(Challenge) Copy the records word for word, beginning at the line containing "Given: Click the printer icon for พิมพ์" and stopping after the line containing "[x=134, y=470]".

(Material for this task)
• • •
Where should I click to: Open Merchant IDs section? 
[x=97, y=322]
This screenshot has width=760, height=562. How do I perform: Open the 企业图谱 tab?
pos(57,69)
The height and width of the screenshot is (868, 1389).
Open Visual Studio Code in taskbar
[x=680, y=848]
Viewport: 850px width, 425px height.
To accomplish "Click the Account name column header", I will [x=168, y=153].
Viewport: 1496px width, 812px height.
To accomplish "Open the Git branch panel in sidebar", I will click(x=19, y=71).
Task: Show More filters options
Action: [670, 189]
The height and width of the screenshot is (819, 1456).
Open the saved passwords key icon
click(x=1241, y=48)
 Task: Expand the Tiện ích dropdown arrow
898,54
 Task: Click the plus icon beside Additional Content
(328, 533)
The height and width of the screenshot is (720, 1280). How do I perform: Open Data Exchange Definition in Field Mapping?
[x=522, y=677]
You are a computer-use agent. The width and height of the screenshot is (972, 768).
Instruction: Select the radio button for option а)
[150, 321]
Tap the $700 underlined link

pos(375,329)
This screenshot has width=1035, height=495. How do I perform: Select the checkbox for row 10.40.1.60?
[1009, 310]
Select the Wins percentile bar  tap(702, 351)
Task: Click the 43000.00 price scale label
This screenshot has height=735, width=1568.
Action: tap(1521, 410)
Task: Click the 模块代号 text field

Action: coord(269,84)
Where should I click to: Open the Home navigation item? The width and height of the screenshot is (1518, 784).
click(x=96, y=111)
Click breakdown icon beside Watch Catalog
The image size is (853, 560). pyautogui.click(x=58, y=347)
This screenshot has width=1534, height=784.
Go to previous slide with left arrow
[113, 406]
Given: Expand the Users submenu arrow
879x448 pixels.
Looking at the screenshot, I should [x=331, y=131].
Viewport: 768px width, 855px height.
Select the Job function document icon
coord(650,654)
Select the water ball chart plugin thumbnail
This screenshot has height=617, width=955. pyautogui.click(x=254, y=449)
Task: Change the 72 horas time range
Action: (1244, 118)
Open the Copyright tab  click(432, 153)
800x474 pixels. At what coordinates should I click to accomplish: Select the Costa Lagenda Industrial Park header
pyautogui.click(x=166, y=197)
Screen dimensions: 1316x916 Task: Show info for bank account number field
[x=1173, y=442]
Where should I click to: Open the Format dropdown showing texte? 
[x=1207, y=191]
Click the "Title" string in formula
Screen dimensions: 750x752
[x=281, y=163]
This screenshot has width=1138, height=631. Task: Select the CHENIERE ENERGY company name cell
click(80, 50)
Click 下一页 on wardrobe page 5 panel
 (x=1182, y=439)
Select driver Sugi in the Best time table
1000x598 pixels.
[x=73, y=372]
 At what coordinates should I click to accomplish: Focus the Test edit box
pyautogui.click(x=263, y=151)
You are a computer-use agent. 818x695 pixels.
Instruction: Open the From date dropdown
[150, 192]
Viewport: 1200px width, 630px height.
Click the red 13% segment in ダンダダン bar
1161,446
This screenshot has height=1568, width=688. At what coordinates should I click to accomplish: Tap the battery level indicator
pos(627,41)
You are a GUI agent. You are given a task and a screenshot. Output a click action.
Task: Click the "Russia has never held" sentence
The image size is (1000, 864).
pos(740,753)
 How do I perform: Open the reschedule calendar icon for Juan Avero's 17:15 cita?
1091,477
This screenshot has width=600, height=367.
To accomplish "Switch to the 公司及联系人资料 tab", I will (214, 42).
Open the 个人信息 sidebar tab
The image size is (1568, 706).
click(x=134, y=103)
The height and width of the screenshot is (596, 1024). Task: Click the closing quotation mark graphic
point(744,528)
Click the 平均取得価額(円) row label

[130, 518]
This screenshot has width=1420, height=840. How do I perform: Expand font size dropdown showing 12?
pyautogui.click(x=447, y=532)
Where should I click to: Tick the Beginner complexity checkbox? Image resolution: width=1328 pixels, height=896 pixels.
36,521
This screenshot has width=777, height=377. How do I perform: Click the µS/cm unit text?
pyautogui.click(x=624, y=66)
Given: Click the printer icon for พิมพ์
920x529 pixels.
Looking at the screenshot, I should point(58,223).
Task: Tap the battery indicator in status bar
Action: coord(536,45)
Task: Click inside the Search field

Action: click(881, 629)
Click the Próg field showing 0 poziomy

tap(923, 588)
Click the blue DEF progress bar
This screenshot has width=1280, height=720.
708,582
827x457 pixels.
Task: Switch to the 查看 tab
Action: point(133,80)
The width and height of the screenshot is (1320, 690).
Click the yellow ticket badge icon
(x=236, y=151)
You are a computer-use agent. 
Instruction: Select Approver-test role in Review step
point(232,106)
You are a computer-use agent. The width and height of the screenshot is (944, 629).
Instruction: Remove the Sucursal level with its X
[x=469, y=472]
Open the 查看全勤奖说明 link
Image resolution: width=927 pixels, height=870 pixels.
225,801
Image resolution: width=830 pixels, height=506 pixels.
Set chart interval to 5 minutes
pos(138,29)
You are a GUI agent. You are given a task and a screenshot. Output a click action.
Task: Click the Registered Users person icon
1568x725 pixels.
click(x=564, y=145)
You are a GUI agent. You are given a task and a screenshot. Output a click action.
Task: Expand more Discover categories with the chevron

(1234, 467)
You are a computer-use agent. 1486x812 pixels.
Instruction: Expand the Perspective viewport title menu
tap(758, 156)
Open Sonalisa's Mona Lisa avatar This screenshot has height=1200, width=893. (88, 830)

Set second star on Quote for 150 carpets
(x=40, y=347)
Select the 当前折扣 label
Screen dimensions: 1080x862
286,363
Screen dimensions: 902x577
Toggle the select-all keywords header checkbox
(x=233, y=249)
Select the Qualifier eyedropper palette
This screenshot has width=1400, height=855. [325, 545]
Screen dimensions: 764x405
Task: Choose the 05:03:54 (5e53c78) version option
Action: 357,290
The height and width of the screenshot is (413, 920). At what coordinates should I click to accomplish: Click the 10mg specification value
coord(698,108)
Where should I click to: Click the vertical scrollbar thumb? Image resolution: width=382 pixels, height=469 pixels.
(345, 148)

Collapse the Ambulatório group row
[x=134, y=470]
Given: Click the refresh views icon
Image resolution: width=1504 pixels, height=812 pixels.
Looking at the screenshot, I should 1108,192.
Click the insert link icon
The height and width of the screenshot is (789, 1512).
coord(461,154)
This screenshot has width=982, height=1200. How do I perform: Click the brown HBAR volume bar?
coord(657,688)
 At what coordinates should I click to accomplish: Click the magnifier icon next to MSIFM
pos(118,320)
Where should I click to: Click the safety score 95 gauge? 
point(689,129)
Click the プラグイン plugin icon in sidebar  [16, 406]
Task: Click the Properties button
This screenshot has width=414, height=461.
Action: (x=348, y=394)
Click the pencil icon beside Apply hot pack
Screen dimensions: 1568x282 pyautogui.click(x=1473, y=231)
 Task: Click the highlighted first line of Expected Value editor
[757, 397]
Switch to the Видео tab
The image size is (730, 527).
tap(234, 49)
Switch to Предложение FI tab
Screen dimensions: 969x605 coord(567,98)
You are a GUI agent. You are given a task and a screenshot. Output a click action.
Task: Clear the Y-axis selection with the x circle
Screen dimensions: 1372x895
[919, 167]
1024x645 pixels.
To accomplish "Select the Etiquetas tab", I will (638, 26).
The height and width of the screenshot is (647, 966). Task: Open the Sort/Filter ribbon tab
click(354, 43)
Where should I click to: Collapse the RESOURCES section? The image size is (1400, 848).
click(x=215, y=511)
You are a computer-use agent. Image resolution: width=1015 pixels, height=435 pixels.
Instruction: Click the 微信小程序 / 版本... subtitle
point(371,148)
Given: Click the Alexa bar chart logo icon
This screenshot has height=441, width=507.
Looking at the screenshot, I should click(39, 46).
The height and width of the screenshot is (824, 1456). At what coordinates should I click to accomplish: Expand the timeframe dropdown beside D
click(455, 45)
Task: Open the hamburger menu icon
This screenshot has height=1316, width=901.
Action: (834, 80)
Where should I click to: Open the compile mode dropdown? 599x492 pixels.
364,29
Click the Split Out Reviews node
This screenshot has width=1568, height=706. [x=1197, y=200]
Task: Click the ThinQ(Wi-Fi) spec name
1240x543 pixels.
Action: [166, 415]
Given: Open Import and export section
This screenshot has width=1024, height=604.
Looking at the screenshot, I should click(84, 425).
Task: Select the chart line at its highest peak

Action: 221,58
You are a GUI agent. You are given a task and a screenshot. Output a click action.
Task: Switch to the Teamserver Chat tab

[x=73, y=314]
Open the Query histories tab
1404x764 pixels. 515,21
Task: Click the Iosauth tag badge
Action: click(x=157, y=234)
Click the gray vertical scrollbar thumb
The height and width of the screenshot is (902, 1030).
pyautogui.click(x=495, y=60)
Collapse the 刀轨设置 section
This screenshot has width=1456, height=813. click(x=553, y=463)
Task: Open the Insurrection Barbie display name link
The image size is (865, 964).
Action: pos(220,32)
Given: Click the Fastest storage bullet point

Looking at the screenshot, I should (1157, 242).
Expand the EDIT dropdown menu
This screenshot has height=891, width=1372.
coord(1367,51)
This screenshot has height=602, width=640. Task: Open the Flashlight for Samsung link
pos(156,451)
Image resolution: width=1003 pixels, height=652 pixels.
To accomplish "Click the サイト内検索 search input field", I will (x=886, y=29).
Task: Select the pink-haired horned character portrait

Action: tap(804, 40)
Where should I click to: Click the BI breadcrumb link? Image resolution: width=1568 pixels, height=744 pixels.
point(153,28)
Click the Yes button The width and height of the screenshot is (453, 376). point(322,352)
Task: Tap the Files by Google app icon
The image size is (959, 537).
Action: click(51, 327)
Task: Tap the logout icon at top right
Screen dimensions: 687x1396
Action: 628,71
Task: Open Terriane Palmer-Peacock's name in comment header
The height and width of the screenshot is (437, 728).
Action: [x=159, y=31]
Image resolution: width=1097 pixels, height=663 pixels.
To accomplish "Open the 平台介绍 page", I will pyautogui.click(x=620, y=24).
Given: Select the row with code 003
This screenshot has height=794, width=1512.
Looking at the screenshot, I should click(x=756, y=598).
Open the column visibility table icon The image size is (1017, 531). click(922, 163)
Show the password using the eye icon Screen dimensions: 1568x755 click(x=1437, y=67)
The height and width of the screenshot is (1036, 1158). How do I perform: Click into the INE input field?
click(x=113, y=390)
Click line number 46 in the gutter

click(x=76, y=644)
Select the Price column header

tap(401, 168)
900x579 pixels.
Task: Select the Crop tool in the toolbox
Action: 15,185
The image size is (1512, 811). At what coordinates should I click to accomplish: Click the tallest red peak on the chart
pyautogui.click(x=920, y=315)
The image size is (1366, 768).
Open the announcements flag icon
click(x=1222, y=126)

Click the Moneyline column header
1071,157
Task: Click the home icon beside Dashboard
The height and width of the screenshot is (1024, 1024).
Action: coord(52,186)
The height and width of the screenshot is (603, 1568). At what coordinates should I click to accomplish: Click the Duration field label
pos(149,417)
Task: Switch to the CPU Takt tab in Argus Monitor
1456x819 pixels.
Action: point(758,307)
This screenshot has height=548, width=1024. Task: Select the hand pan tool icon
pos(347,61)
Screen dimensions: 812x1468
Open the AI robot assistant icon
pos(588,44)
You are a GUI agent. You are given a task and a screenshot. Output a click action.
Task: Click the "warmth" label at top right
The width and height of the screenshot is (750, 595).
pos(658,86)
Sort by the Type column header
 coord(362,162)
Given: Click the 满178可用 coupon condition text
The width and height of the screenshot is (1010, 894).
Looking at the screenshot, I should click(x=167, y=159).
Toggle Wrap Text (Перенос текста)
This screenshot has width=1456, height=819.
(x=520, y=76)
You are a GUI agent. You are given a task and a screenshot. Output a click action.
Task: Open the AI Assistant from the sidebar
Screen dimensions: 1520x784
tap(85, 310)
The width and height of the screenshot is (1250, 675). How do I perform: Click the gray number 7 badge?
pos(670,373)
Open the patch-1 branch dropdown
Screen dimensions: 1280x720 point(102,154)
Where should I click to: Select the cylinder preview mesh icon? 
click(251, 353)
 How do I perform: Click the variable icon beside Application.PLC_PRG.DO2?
• • •
(Exercise answer)
Given: Click the printer icon for พิมพ์
920x529 pixels.
Looking at the screenshot, I should point(58,223).
Task: Tap the battery indicator in status bar
Action: coord(536,45)
Task: Click inside the Search field

Action: click(881, 629)
Click the Próg field showing 0 poziomy

tap(923, 588)
Click the blue DEF progress bar
This screenshot has width=1280, height=720.
708,582
827x457 pixels.
Task: Switch to the 查看 tab
Action: point(133,80)
The width and height of the screenshot is (1320, 690).
Click the yellow ticket badge icon
(x=236, y=151)
You are a computer-use agent. 
Instruction: Select Approver-test role in Review step
point(232,106)
You are a computer-use agent. The width and height of the screenshot is (944, 629).
Instruction: Remove the Sucursal level with its X
[x=469, y=472]
Open the 查看全勤奖说明 link
Image resolution: width=927 pixels, height=870 pixels.
225,801
Image resolution: width=830 pixels, height=506 pixels.
Set chart interval to 5 minutes
pos(138,29)
You are a GUI agent. You are given a task and a screenshot. Output a click action.
Task: Click the Registered Users person icon
1568x725 pixels.
click(x=564, y=145)
You are a GUI agent. You are given a task and a screenshot. Output a click action.
Task: Expand more Discover categories with the chevron

(1234, 467)
You are a computer-use agent. 1486x812 pixels.
Instruction: Expand the Perspective viewport title menu
tap(758, 156)
Open Sonalisa's Mona Lisa avatar This screenshot has height=1200, width=893. (88, 830)

Set second star on Quote for 150 carpets
(x=40, y=347)
Select the 当前折扣 label
Screen dimensions: 1080x862
286,363
Screen dimensions: 902x577
Toggle the select-all keywords header checkbox
(x=233, y=249)
Select the Qualifier eyedropper palette
This screenshot has width=1400, height=855. [325, 545]
Screen dimensions: 764x405
Task: Choose the 05:03:54 (5e53c78) version option
Action: 357,290
The height and width of the screenshot is (413, 920). At what coordinates should I click to accomplish: Click the 10mg specification value
coord(698,108)
Where should I click to: Click the vertical scrollbar thumb? Image resolution: width=382 pixels, height=469 pixels.
(345, 148)

Collapse the Ambulatório group row
[x=134, y=470]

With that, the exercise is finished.